Universities have a responsibility to look beyond their gates, he said.

“To prevent some of the unexpected acute dying processes, which make up about one-fourth of all human deaths, we must understand and help the world: 50 percent of humans on Earth suffer from unsafe water or malnutrition; up to 90 percent might be considered impoverished; 70 percent are unable to read, and only 1 percent have a college education.

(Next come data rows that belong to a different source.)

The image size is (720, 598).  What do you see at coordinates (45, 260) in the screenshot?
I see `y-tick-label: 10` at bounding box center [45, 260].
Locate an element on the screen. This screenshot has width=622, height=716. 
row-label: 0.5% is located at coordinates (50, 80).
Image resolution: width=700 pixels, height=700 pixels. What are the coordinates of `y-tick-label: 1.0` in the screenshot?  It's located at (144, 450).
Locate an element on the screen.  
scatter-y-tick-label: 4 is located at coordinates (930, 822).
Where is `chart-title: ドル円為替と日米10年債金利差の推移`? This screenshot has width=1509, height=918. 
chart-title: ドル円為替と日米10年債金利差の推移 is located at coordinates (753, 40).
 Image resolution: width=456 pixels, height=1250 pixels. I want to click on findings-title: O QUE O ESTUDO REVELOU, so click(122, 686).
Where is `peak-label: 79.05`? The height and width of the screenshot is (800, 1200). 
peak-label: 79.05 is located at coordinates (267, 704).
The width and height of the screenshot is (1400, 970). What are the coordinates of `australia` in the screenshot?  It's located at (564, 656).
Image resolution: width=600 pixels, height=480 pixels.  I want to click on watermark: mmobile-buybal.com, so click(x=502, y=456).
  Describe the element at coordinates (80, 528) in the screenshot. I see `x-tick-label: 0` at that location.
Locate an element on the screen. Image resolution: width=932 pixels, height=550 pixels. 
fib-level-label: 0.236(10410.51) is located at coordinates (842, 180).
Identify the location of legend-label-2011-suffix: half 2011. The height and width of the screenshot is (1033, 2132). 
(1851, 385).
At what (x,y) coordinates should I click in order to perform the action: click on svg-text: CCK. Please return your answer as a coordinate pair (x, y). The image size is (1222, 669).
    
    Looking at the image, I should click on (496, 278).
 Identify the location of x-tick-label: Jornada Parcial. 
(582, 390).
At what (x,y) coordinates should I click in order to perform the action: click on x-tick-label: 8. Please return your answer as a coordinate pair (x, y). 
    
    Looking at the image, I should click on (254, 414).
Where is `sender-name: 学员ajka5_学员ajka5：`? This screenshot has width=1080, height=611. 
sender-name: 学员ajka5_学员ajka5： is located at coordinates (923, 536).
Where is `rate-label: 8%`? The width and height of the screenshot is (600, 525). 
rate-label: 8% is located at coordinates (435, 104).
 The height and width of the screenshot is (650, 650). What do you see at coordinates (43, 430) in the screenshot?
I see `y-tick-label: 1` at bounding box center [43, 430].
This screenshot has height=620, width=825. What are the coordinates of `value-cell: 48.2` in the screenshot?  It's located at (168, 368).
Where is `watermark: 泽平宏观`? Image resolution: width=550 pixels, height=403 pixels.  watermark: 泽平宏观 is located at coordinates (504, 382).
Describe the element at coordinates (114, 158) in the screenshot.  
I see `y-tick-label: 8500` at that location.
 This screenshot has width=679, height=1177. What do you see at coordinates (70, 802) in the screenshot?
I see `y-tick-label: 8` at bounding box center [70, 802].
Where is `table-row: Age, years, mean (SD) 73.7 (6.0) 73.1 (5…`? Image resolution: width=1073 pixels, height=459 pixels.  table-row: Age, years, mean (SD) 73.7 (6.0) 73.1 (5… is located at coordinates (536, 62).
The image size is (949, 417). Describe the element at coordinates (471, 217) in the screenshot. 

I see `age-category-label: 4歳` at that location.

Millions still die from preventable infectious diseases.”

To address the world’s problems, Safar advocated what he termed peace medicine.

“Peace medicine includes peace-making soldiers and work for non-governmental organizations,” Safar said, such as Physicians for Social Responsibility, International Physicians for the Prevention of Nuclear War, and the World Association for Disaster and Emergency Medicine, which he helped found.

Members of these groups are saddened, he said, “that after long, hard work and the end of the cold war, nuclear warheads are still in launch positions, and terrorists still can obtain weapons of mass destruction.” This reflects, he noted, “the sad fact that throughout history, creativity and brutality have existed side-by-side. Many are harassed, arrested, tortured or killed by religious fanatics or other villains.

“Erring is human, but so is learning from mistakes.”

Safar concluded by saying that no organization is perfect. “Success requires hard work, tenacity and luck. In our striving for excellence, we have reason to look now at the glass of human evolution to be half full, compared to a century ago when, in hindsight, the glass was half empty.

“Few creations of homo sapiens have the opportunity to promote the goodness of mankind, including work ethic and integrity, as much as universities and their medical centers. Loyalties between individuals and institutions are important. Those of you who are leaving Pitt,” he said, referring to graduating students, “remember and pass on the values Pittsburgh’s academic environment has given you.”